INDIA
BUSINESS WORLD -
JULY 2006
THE MONTH THAT WAS...
RBI WARNS AGAINST TOO MUCH MONEY
THE Reserve Bank has cautioned against the higher than projected growth in money supply and bank deposit. Simply put, higher money supply growth signals inflationary potential from the demand side or what is popularly known as demand pull inflation. It is a situation of too much money chasing few goods, thereby causing a rise in the general price level in the economy.
In its annual policy statement the central bank had projected an year-on-year increase of 15% in money supply, about 16% growth in deposits and 20% growth in credit. But the trend in the first quarter of ‘06-07 indicates that money supply, deposit and credit growth are running well above the indicative projections. This according to the RBI warrants caution.

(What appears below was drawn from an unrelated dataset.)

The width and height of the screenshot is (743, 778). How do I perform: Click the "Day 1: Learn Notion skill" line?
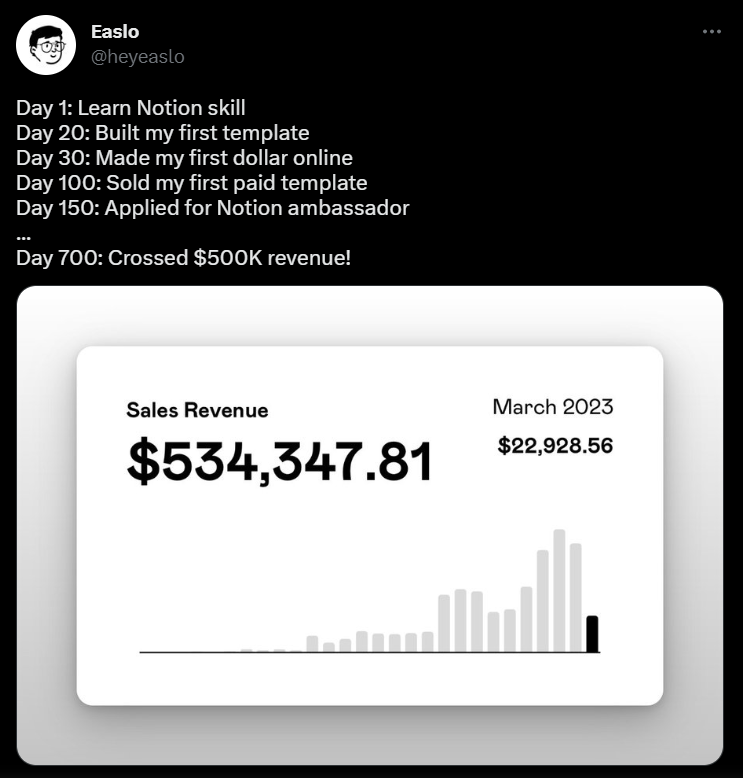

Inflation for over last two years has been largely due to supply side factors, or costpush factors like rising global crude, commodities and food prices. At least that's the perception. But inflation has also been caused by higher demand, as reflected in strong loan growth. A growth in money supply comprising total currency with the public, demand deposits and time deposits in the banking system, is triggered by the growth in reserve money - the money supplied by the central bank directly to the system and through a process of credit creation, which is a multiplier effect of movement of money essentially in form of deposits within the banking system.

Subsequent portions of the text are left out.